‘Triple dividends’ of climate resilience investments are highest in health and disaster management

Each dollar invested in climate adaptation and resilience yielded more than $10 dollars in benefits over the course of a decade, according to the World Resources Institute.

The nonprofit calculated the returns from 320 such investments totaling $133 billion, and found potential returns of $1.4 trillion, for an average annual return of 27%. The projects spanned Bangladesh, Brazil, China, Colombia, Ethiopia, Ghana, India, Kenya, Senegal, South Africa, Uzbekistan and Vietnam. 

The highest returns came from health projects, which had an annual rate of return of 78.5%. By reducing climate-related health risks such as malaria and dengue fever in flood prone areas, such investments generate returns in the form of lives saved, more economic participation and reduced healthcare costs.

The high returns from health projects  “is not surprising since the value of avoided losses, measured in terms of mortality and morbidity is very high,” write the authors of the report, “A Triple Dividend Approach.” 

The triple dividend refers to risk reduction from losses avoided due to climate disasters, economic growth from job creation, improved yields and overall social and environmental health that encompasses health and biodiversity improvement. 

The Kenya Water, Sanitation and Hygiene Program, for example, was launched with a total project cost of $458 million to provide climate-resilient water and sanitation services. The WRI  estimated the project to have a net present value of $2.57 billion. 
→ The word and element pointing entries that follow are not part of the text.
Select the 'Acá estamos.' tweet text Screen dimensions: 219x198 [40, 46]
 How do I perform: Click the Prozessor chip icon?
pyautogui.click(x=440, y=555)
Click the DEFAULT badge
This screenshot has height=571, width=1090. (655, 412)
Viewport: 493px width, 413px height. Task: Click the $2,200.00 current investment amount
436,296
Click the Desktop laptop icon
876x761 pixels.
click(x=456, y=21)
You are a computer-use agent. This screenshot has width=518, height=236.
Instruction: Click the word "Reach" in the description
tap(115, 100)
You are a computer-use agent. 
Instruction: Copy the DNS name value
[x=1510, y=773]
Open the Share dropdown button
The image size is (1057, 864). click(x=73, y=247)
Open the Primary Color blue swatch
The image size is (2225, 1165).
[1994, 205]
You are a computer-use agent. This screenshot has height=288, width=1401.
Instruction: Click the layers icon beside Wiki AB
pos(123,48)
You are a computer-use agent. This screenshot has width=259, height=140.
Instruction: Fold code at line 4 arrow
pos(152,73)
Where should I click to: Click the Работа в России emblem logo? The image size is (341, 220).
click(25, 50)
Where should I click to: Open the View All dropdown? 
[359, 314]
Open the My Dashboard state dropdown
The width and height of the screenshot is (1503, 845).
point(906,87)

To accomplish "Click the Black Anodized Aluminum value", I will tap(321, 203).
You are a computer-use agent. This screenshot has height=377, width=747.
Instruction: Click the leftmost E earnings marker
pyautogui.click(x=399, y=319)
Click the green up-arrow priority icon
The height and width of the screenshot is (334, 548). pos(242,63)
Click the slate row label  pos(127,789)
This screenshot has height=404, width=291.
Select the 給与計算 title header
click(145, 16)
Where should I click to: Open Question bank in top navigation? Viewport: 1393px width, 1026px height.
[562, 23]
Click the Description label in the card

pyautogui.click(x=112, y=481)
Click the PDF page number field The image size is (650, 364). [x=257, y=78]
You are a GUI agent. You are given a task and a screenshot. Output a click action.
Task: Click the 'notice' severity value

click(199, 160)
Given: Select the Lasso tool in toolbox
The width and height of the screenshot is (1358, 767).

In Bangladesh, the $129 million Weather and Climate Services Regional Project, funded by the  World Bank, had a net present value of $414 million. The project aims to strengthen the ability to deliver reliable weather, water, and climate information in the flood-prone country. 

Resilient infrastructure 

The dividends from economic growth and social and environmental health are double the value of the avoided losses, the report said. That means “the viability of many adaptation investments does not depend on the anticipated disaster occurring.” 

For instance, the Hubei Yichang Rural Green Development Project supported by a $200 million loan from the Asian Development Bank aims to modernize rural agriculture with efficient irrigation and agricultural waste and water treatment systems. WRI estimates that the project has a net present value of $288 million, with $165 million in savings on water use and $3.3 billion in increased agricultural productivity. 

“Improvements in climate-smart agricultural practices and infrastructure, as well

as agricultural waste and water treatment systems can result in significantly increased productivity, far outstripping the cost of the initial investment by an order of magnitude,” the report says. The report estimated the net present value of the project, funded by the Asian Development Bank, at $289 million, nearly twice the size of the original investment. 

In South Africa, the C40 Cities Finance Facility supported Transformative Riverine Management in the eThekwini Municipal Area. The nature-based solution aims to tackle flooding in the region, alongside creating jobs and improving transportation. WRI places its net present value at $2 billion, nearly six times its original cost.